File Types

File Types

Many operating systems support many types of files. UNIX and Windows, for instance, have regular files and directories. UNIX also has character and block special files. Regular files are the ones that contain user information. All the files of "FILES" Figure 2, are regular files. Directories are system files for maintaining the structure of the file system. Character special files are related to input/output and used to model serial I/O devices, such as terminals, printers, and networks. Block special files are used to model disks. In this section we will be mainly interested in regular files.

Regular files are usually either ASCII files or binary files. ASCII files consist of lines of text. In some systems each line is terminated by a carriage return character. In others, the line feed character is used. Some systems (e.g., MS-DOS) use both. Lines need not all be of the same length.

The great advantage of ASCII files is that they can be displayed and printed as is, and they can be edited with any text editor. Moreover, if large numbers of programs use ASCII files for input and output, it is easy to connect the output of one program to the input of another, as in shell pipelines. (The interprocess plumbing is not any easier, but interpreting the information certainly is if a standard convention, such as ASCII, is used for expressing it.)

Other files are binary, which just means that they are not ASCII files. Listing them on the printer gives an incomprehensible listing full of random junk. Generally, they have some internal structure known to programs that use them.

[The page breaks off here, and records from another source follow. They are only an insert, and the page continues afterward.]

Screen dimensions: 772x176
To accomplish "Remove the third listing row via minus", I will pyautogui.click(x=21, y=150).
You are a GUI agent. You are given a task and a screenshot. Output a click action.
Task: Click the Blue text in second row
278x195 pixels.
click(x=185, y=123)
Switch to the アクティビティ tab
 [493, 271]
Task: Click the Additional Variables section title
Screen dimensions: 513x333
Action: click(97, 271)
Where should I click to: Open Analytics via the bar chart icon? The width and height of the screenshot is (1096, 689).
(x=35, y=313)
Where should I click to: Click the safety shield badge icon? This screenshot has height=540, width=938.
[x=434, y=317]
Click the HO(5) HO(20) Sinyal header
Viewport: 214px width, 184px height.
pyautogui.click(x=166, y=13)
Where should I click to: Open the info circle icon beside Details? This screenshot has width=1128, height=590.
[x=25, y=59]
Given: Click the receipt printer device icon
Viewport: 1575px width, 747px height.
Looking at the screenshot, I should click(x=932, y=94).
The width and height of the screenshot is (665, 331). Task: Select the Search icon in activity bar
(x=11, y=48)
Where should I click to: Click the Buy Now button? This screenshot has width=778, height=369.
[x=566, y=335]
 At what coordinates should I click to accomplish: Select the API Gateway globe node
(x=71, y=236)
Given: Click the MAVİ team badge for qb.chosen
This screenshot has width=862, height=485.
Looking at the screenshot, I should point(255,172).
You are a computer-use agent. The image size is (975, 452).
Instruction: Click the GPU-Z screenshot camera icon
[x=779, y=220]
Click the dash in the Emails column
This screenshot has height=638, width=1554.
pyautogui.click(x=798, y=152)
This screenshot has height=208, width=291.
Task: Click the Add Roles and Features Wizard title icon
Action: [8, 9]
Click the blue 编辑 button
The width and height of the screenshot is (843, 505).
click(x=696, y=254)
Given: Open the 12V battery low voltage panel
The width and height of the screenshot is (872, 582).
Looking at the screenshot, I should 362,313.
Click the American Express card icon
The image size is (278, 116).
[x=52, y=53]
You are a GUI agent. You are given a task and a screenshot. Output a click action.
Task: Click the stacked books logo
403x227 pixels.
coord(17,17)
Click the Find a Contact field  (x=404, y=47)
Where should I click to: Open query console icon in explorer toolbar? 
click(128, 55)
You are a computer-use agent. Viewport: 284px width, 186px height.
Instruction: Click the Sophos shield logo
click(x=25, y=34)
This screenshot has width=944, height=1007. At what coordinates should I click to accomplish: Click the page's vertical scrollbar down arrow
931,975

For instance, in Figure 1(a) we see a simple executable binary file taken from an early version of UNIX. Although technically the file is just a sequence of bytes, the operating system will only execute a file if it has the proper format. It has five sections: header, text, data, relocation bits, and symbol table. The header starts with a so-called magic number, identifying the file as an executable file (to prevent the accidental execution of a file not in this format). Then come the sizes of the various pieces of the file, the address at which execution starts, and some flag bits. Following the header are the text and data of the program itself. These are loaded into memory and relocated using the relocation bits. The symbol table is used for debugging.

An executable file

Our second example of a binary file is an archive, also from UNIX. It consists of a collection of library procedures (modules) compiled but not linked. Each one is prefaced by a header telling its name, creation date, owner, protection code, and size. Just as with the executable file, the module headers are full of binary numbers. Copying them to the printer would produce complete gibberish.

Every operating system must recognize at least one file type: its own executable file, but some recognize more. The old TOPS-20 system (for the DECsystem 20) went so far as to examine the creation time of any file to be executed. Then it located the source file and saw if the source had been modified since the binary was made. If it had been, it automatically recompiled the source. In UNIX terms, the make program had been built into the shell. The file extensions were mandatory, so the operating system could tell which binary program was derived from which source.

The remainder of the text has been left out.